Challenge: Please pick out each line of the data below that contains the word "Locate" and copy those lines.

Record set:

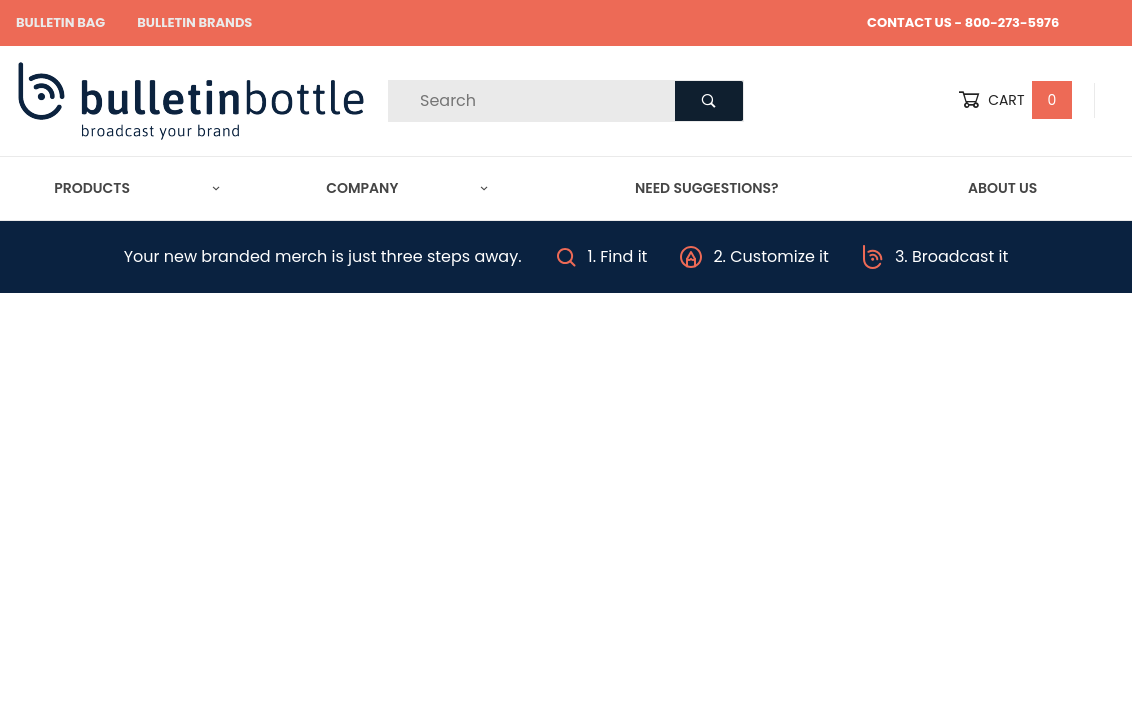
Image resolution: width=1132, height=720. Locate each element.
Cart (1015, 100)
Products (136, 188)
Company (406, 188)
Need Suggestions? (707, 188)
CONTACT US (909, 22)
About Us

Complete response:
Image resolution: width=1132, height=720. Locate each element.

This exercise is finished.